● Tasks
1. Please list every sentence in the passage on joy and sorrow that contains the words "we must" in any capitalization.
2. Rewrite the part of the passage on joy and sorrow that begins with the words "To be truly" and ends with "acquainted with grief.", putting "sorrow" in place of "grief" each time it occurs.

● Provided passage
----------------------------------------
And it is this life of numbness, of shallowness of feeling, that is a living death, says Ecclesiastes.
And so then, so often we have this quest to feel more alive, to fill our lives with anything to bring
us above our emotional flatness. But these alone are all dead ends and chasing after the wind,
says the Teacher. Entertainment is not a substitute for feeling the depth of life.
One of the fairy tales collected by the Brothers Grim is entitled, “The Tale of the One Who Went
Forth to Learn Fear.”
It is about a young boy who, no matter what he does, never feels afraid. He feels
incomplete without the emotional dimensions of fear. So he goes out and has many hair
raising adventures, encountering ghosts and witches and fire-breathing dragons, but
never feels even a shudder. In his last adventure, he frees a castle from a wicked spell,
and in gratitude the king gives him his daughter in marriage. The hero tells his bride
that, although he is fond of her, he is not sure he can marry her until he completes his
mission of learning to feel fear. On their wedding night (at least in the version the
Brothers Grim tell to children), his wife pulls back the covers and throws a bucket of cold
water full of little fish over him. He cries out, O my dear wife, now I know what it is to
shudder, and he is happy. ( 99, When All You’ve Ever Wanted Isn’t Enough Kushner)
To be truly and authentically human, we must accept the inevitable. We must be ready to accept
and feel pain or we will never fully know joy. We must be able to shudder. We must put away
the lie that we can live pain-free lives and make room in our hearts for the tragic view of life. To
fully embrace life is to embrace it in all of its changes and seasons.
It can be said that Jesus lived his life like this. He loved others deeply and passionately, and this
love gave him much joy. It also motivated him to bring healing and to confront injustice. But it
also opened him up to great pain and grief, from which he did not shrink. And it was said about
Jesus that he was a man of sorrows, acquainted with grief.
There’s a traditional Buddhist story about embracing the fullness of life. A distraught mother
came to the Buddha with her dead baby in her arms, and she pleaded that it might be restored to
life. He listened compassionately to her, then sent her to fetch a mustard seed from a house
where none had died. She sought for long, in vain, and then returned, and told him of her failure.
“My sister, thou hast found,” the master said, “Searching for what none finds–the bitter balm I
had to give thee.”
The bitter balm that Buddha had to give the unfortunate woman was the understanding that no
one avoids sorrow, pain or death. Paradoxically, finding out that these things are inevitable
made her feel better, not worse. Previously she felt cruelly singled out by fate, which made her
suffer unbearably. Although some painful sorrow remained, the woman joined Buddha s order
of monks, vowing to spend her life helping others resolve their needless suffering.
In his classic book, The Prophet, Gibran wrote:
Your joy is your sorrow unmasked.
And the selfsame well from which your laughter rises was oftentimes filled with
your tears.
And how else can it be?
The deeper that sorrow carves into your being, the more joy you can contain
Together they come, and when one sits along with you at your board, remember
that the other is asleep upon your bed.
“Fear not that life shall come to an end,” wrote John Henry Newman, “but rather that is shall
never have a beginning.” This means embracing life and accepting the inevitable. It also means
that pain does not have the last word. We will surprise ourselves by our ability to endure. And
we will find the pain cannot blot out the love and tenderness of others. Like cracks of light,
God’s grace will still reach us and warm us. This, too, is inevitable!
Just as drops of water over aeons wear down gigantic mountains and form huge canyons, so does
God s eternal presence persist. And so when we seize and embrace the seasons of life, we also
accept God s inevitable, unstoppable love.
----------------------------------------
● Dataset section

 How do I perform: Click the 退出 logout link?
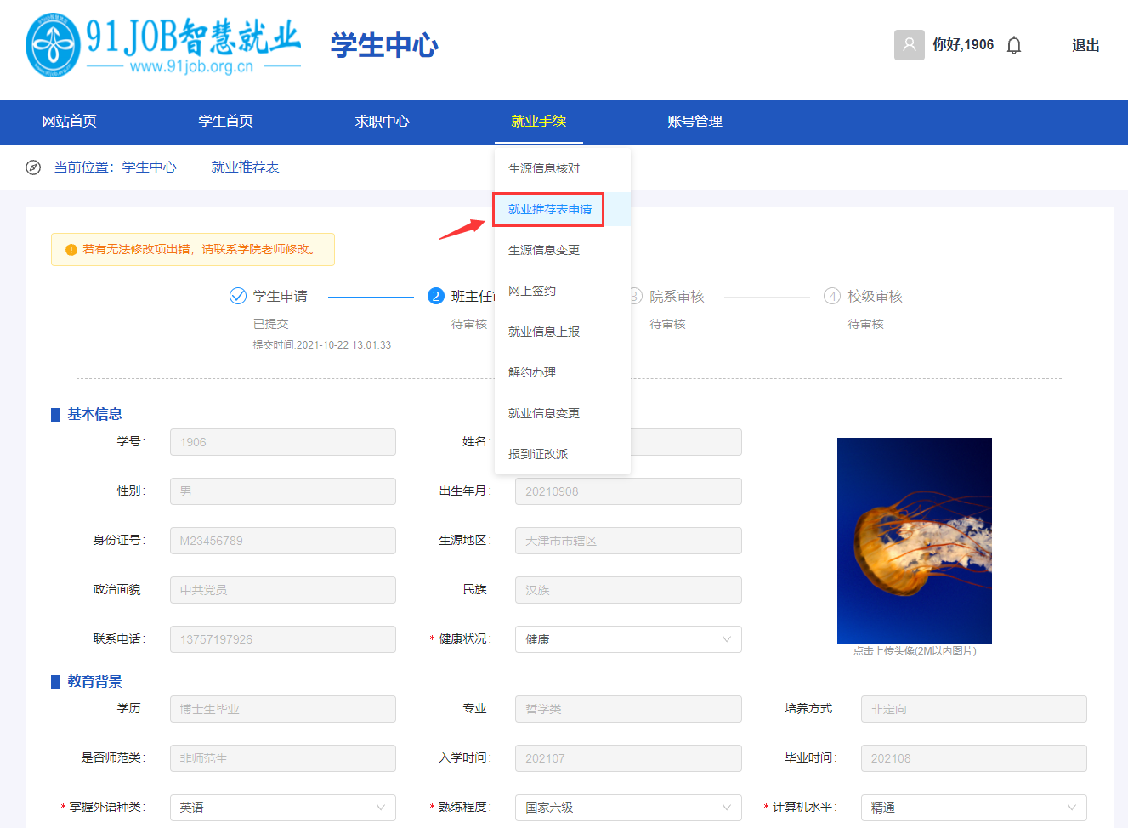pos(1085,45)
----------------------------------------
● Answers for this exercise
1.
To be truly and authentically human, we must accept the inevitable.
We must be ready to accept and feel pain or we will never fully know joy.
We must be able to shudder.
We must put away the lie that we can live pain-free lives and make room in our hearts for the tragic view of life.

2.
To be truly and authentically human, we must accept the inevitable. We must be ready to accept
and feel pain or we will never fully know joy. We must be able to shudder. We must put away
the lie that we can live pain-free lives and make room in our hearts for the tragic view of life. To
fully embrace life is to embrace it in all of its changes and seasons.
It can be said that Jesus lived his life like this. He loved others deeply and passionately, and this
love gave him much joy. It also motivated him to bring healing and to confront injustice. But it
also opened him up to great pain and sorrow, from which he did not shrink. And it was said about
Jesus that he was a man of sorrows, acquainted with sorrow.